- [Problem requirements]: Of all the entries below, retype only the lines from the one with "The height and width of the screenshot is (364, 434)." through the one with "The height and width of the screenshot is (437, 891).", exactly as they appear.

- [Input data]:
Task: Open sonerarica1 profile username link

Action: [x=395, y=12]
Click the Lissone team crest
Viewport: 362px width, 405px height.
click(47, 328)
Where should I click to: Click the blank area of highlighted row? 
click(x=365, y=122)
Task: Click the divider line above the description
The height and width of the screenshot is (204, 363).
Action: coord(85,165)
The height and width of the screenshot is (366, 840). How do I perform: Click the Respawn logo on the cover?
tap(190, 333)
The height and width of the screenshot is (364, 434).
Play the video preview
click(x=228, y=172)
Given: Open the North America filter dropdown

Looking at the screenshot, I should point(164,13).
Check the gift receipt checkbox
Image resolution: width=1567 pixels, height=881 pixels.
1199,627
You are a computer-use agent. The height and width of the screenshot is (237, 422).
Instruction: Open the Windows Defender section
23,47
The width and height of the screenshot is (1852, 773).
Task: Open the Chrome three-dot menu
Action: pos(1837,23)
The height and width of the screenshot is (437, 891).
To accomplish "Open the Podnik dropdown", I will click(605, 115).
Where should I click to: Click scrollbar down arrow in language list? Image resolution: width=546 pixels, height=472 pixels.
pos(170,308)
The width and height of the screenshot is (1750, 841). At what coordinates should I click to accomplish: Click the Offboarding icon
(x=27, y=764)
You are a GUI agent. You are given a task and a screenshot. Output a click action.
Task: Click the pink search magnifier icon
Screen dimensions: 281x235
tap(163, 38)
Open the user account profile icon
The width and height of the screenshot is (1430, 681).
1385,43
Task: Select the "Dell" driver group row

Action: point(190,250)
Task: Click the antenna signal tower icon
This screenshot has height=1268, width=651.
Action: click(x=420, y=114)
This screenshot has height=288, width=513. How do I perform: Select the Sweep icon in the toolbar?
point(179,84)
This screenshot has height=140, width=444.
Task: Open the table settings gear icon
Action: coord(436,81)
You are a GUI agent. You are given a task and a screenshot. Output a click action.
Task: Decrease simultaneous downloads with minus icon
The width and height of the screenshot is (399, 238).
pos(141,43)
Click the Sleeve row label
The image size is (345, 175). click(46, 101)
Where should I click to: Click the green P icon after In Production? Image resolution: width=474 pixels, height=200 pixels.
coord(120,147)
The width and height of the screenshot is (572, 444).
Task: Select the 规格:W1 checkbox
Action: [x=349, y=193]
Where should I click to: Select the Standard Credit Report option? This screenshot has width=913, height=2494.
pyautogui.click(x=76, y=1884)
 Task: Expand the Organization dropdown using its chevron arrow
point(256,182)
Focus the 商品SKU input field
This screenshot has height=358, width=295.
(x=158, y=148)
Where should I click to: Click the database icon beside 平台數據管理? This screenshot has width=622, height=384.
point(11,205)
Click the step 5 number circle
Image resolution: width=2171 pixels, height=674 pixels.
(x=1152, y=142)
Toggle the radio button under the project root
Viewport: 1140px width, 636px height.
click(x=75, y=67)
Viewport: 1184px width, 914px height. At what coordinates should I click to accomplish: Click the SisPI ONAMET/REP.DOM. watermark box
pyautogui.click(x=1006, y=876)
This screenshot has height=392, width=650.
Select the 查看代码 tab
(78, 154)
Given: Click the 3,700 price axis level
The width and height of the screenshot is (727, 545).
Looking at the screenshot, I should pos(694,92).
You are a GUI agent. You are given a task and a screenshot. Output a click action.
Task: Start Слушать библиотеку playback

- [Answer to this exercise]:
The height and width of the screenshot is (364, 434).
Play the video preview
click(x=228, y=172)
Given: Open the North America filter dropdown

Looking at the screenshot, I should point(164,13).
Check the gift receipt checkbox
Image resolution: width=1567 pixels, height=881 pixels.
1199,627
You are a computer-use agent. The height and width of the screenshot is (237, 422).
Instruction: Open the Windows Defender section
23,47
The width and height of the screenshot is (1852, 773).
Task: Open the Chrome three-dot menu
Action: pos(1837,23)
The height and width of the screenshot is (437, 891).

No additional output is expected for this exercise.